Un altro paradosso assolutamente deformante gli interventi delle Unità Mobili, riguarda la dotazione di materiale di profilassi. Non è certo sulle pagine di Fuoriluogo che occorre sottolineare l’importanza della distribuzione e della restituzione di siringhe nell’attività degli operatori di strada. Invece, questa che dovrebbe essere una componente ordinaria per ogni esperienza di questo tipo, è diventata una faticosa lotta. È possibile che le Unità di Strada si trovino in situazioni in cui non possono disporre di quantitativi sufficienti di siringhe da distribuire e che in diversi casi ne siano addirittura completamente sprovviste? E che dire, quando anche di fronte a dati preoccupanti, che testimoniano una diminuzione significativa della riconsegna delle siringhe usate proporzionale alla riduzione di quelle nuove erogate, le ASL rispondono che i fondi di spesa previsti non possono essere adeguati alle necessità del lavoro di prevenzione?

OCCASIONE DI DIGNITÀ PUBBLICA

Insomma, a poco più di un mese dalla fine della prima esperienza di lavoro di strada, all’ombra della Madonnina non mancano certo gli elementi per sostenere che non basta avviare programmi di riduzione del danno se poi nell’attuazione e nelle risorse si fa di tutto per dequalificarne la portata. I progetti tanto per fare e per utilizzare i fondi nazionali ricevuti, che altrimenti verrebbero persi, rischiano di pregiudicare la credibilità e l’efficacia di questo importante strumento di intervento. Se poi, come è accaduto, le équipes operative vengono lasciate sole a gestirsi tutto, anche quella parte di lavoro che dovrebbe spettare alle istituzioni, quale la sensibilizzazione delle forze dell’ordine e della cittadinanza, appare difficile non pensare che ritardi, inadempienze, difficoltà di ogni genere siano casuali e che non celino la mancanza di volontà politica e di responsabilità – in chiave di tutela della salute pubblica – da parte degli amministratori locali fin qui succedutisi.
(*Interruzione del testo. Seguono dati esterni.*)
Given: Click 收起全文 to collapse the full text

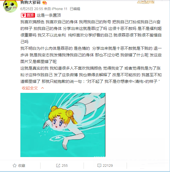Looking at the screenshot, I should (30, 88).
Bilancio tutto in nero dunque? Per fortuna no. Ci sono da salvare parecchie cose che, guarda caso, riguardano chi opera “in basso”. La buona collaborazione tra gli operatori dei SERT e quelli del privato sociale; l’aumento di consapevolezza e di conoscenza della filosofia della riduzione del danno da parte di chi è stato a vario titolo coinvolto nel progetto; la significativa penetrazione dell’intervento tra la popolazione tossicodipendente e la relativa collaborazione che si è avviata con molti consumatori; l’acquisizione di una metodologia del lavoro di strada che ha saputo andare incontro ai bisogni delle persone; la costruzione di un “parco operatori di strada” competente e capace di proporsi come nuova figura professionale (anche se ancora non riconosciuta degnamente). Infine, una certezza. Quella di aver saputo offrire, anche se limitatamente date le insufficienti ore trascorse in piazza, ascolto e accoglienza a chi per il semplice fatto di usare delle sostanze proibite viene privato del proprio diritto a farsi sentire e a essere riconosciuto come cittadino. In altre parole, è stata costruita un’opportunità di visibilità e dignità pubblica per chi è portatore di un disagio, per chi fa una scelta di vita particolare, per chi è travolto dai processi di esclusione sociale.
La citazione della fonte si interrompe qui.